Oui, tel qu’ils le décrivent dans la brochure relatant la programmation du festival, le «gourou de la musique actuelle» est indéniablement l’homme des extrêmes. Si l’on se fie aux propos rapportés par notre collègue Manon Toupin, «The Dreamers» était une berceuse mélodieuse pour nouveau-né à côté de cette tempête de sons et de rugissements aussi ahurissants qu’impressionnants. D’ailleurs, bien que tous les inconditionnels soient restés cloués sur place, ébahis par tant d’intensité, certains spectateurs aux conduits auditifs plus sensibles ont préféré se retirer après seulement quelques pièces.
Quoi qu’on en dise, qu’on aime ou non, cette cérémonie musicale un brin funèbre aux accents primaires, tirée probablement de l’obsession de Zorn pour les rites kabbalistiques et l’occultisme, dérange.
Il est toujours plus facile, pour donner une image aux lecteurs, d’utiliser certaines analogies. Si je vous disais d’imaginer un croisement entre un Rob Zombie aphasique et un Georges de la Jungle sur l’acide, ce serait trop pour vous, non?
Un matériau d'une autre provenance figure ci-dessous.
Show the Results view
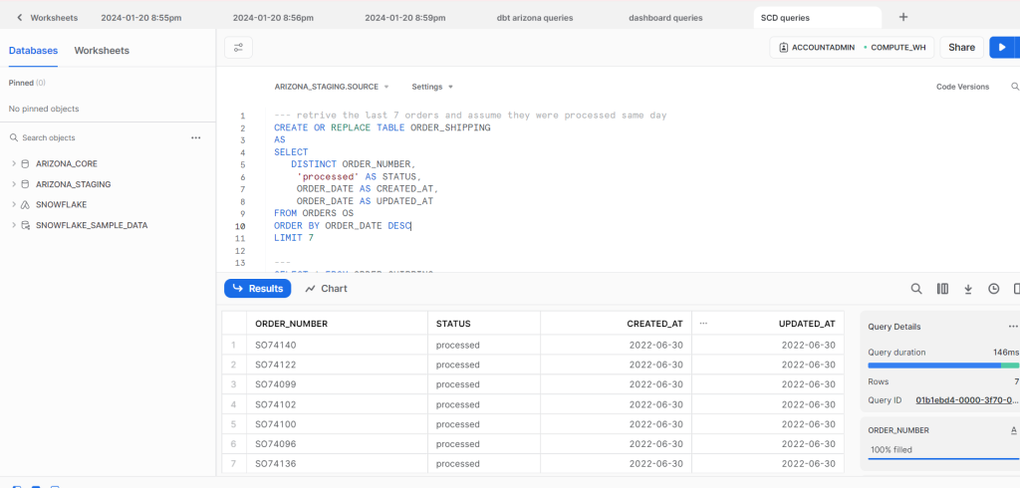 coord(257,289)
Disons que ça décoiffe.
Il est certain que l’influence hardcore apportée par son compère Mike Patton, le leader du groupe Fantômas, n’est pas étrangère à l’atmosphère obscure et déconstruite proposée par ces vignettes musicales qui, peut-on lire sur certains sites web dédiés au compositeur, seraient inspirées directement d’un poème d’Antonin Artaud (un écrivain français ayant passé neuf ans de sa vie dans différents instituts psychiatriques). À moins que ce ne soit la fascination de Zorn pour un certain Aleister Crowley qui donne à l’ensemble un son à ramener les morts d’outre-tombe ?
N’empêche, pendant que Patton geint et s’époumone comme un pauvre diable dans l’eau bénite, les spectateurs semblent s’attacher au personnage qui lui, joue à être fasciné par l’empilement de décibels qui jaillissent de la batterie de Joey Baron et par le martèlement répétitif de son collègue de Fantômas, le bassiste Trevor Dunn.
«Moonchild», qui s’apparente plus à une expérience «très écrite» (comme le dit si bien le responsable des communications du FIMAV Steeve Gagné) qu’à un laboratoire sonore, s’est présentée en trio sur la scène du Colisée, mais l’oeuvre est également disponible sur disque depuis mai 2006.
À consommer sans modération pour tous ceux qui détestent les préliminaires. Pour les autres, il est possible qu’ils connaissent le même sort qu’Antonin Artaud. L’avertissement est lancé.
L’événement bat son plein depuis jeudi et celui-ci connaît jusqu’ici un achalandage fort prometteur.
D’ailleurs, la foule extraordinaire qui patientait dans le stationnement du Colisée Desjardins vendredi soir témoignait bien du côté cosmopolite du rassemblement. Ici les accents anglophones américains se mêlaient à l’accent francophone québécois et européen.
«En 2004, nous avons effectué un sondage qui révélait qu’au moins 15% du public assistant au spectacle provenait de l’extérieur», l’extérieur comprenant la province, le pays et le monde entier, en fait, comme le confirme le directeur du marketing et des relations publiques du FIMAV Steeve Gagné. «La plupart proviennent des États-Unis (la Côte Ouest) et du Canada anglais, mais aussi du Japon et de l’Europe.»
Au moment du dernier sondage, celui-ci révélait également que l’événement avait des retombées économiques s’élevant à 1,5 millions de dollars pour la région. Les organisateurs du festival en sont cependant à recueillir de nouvelles données qui devraient être disponibles dès septembre prochain.
Au menu de la journée vendredi, les fidèles du FIMAV ont notamment eu l’occasion d’apprécier le talent du guitariste et compositeur Fred Frith et de son nouveau groupe «Cosa Brava», au Cinéma Laurier. Un concert, donné juste avant celui de Mr. Zorn, qui fut très couru et grandement apprécié, selon les organisateurs.
En après-midi, les festivaliers ont pu aussi se familiariser avec la musique actuelle aux côtés des Tim Brady et Martin Messier. Sous l'entité BradyWorks, ils ont présenté leur projet intitulé «Switch», durant lequel la guitare, le piano et le saxophone flirtaient avec les traitements numériques poussés par l’échantillonneur. Le concert a également été une occasion pour le jeune vidéaste Martin Messier de présenter en première partie, pour la première fois, un montage vidéo éponyme.